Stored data
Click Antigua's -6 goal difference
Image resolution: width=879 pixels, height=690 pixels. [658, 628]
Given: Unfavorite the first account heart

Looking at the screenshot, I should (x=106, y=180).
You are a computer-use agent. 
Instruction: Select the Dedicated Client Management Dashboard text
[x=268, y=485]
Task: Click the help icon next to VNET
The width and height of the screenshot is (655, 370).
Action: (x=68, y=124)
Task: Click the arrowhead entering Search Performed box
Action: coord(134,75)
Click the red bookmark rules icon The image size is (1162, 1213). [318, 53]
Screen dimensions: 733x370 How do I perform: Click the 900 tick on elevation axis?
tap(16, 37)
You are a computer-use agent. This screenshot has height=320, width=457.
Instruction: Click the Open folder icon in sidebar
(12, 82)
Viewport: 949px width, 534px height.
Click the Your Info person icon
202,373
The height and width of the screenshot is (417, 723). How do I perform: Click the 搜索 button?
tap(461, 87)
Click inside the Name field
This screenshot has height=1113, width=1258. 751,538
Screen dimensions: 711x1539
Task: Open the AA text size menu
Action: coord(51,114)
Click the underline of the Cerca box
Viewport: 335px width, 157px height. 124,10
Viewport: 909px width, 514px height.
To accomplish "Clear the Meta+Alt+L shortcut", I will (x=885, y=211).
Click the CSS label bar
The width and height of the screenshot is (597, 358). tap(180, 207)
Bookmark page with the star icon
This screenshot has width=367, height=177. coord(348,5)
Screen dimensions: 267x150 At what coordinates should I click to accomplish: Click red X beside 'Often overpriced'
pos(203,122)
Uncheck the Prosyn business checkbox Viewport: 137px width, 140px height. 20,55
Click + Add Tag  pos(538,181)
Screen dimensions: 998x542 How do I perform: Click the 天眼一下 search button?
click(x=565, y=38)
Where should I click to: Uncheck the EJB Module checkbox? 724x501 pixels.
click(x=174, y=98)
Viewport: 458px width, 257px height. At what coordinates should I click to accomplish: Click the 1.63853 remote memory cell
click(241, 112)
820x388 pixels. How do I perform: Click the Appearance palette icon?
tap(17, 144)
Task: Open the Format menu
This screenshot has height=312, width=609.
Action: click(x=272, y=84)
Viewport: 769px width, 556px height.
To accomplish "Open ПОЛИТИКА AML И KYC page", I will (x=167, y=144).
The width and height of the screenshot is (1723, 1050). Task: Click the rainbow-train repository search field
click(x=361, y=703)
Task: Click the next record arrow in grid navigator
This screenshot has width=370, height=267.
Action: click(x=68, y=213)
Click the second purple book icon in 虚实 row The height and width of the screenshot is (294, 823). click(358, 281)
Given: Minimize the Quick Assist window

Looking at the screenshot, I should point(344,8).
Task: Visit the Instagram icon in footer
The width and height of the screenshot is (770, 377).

**Requirement**
Set the entries down again precisely as they were given.

**Answer area**
Click Antigua's -6 goal difference
Image resolution: width=879 pixels, height=690 pixels. [658, 628]
Given: Unfavorite the first account heart

Looking at the screenshot, I should (x=106, y=180).
You are a computer-use agent. 
Instruction: Select the Dedicated Client Management Dashboard text
[x=268, y=485]
Task: Click the help icon next to VNET
The width and height of the screenshot is (655, 370).
Action: (x=68, y=124)
Task: Click the arrowhead entering Search Performed box
Action: coord(134,75)
Click the red bookmark rules icon The image size is (1162, 1213). [318, 53]
Screen dimensions: 733x370 How do I perform: Click the 900 tick on elevation axis?
tap(16, 37)
You are a computer-use agent. This screenshot has height=320, width=457.
Instruction: Click the Open folder icon in sidebar
(12, 82)
Viewport: 949px width, 534px height.
Click the Your Info person icon
202,373
The height and width of the screenshot is (417, 723). How do I perform: Click the 搜索 button?
tap(461, 87)
Click inside the Name field
This screenshot has height=1113, width=1258. 751,538
Screen dimensions: 711x1539
Task: Open the AA text size menu
Action: coord(51,114)
Click the underline of the Cerca box
Viewport: 335px width, 157px height. 124,10
Viewport: 909px width, 514px height.
To accomplish "Clear the Meta+Alt+L shortcut", I will (x=885, y=211).
Click the CSS label bar
The width and height of the screenshot is (597, 358). tap(180, 207)
Bookmark page with the star icon
This screenshot has width=367, height=177. coord(348,5)
Screen dimensions: 267x150 At what coordinates should I click to accomplish: Click red X beside 'Often overpriced'
pos(203,122)
Uncheck the Prosyn business checkbox Viewport: 137px width, 140px height. 20,55
Click + Add Tag  pos(538,181)
Screen dimensions: 998x542 How do I perform: Click the 天眼一下 search button?
click(x=565, y=38)
Where should I click to: Uncheck the EJB Module checkbox? 724x501 pixels.
click(x=174, y=98)
Viewport: 458px width, 257px height. At what coordinates should I click to accomplish: Click the 1.63853 remote memory cell
click(241, 112)
820x388 pixels. How do I perform: Click the Appearance palette icon?
tap(17, 144)
Task: Open the Format menu
This screenshot has height=312, width=609.
Action: click(x=272, y=84)
Viewport: 769px width, 556px height.
To accomplish "Open ПОЛИТИКА AML И KYC page", I will (x=167, y=144).
The width and height of the screenshot is (1723, 1050). Task: Click the rainbow-train repository search field
click(x=361, y=703)
Task: Click the next record arrow in grid navigator
This screenshot has width=370, height=267.
Action: click(x=68, y=213)
Click the second purple book icon in 虚实 row The height and width of the screenshot is (294, 823). click(358, 281)
Given: Minimize the Quick Assist window

Looking at the screenshot, I should point(344,8).
Task: Visit the Instagram icon in footer
The width and height of the screenshot is (770, 377).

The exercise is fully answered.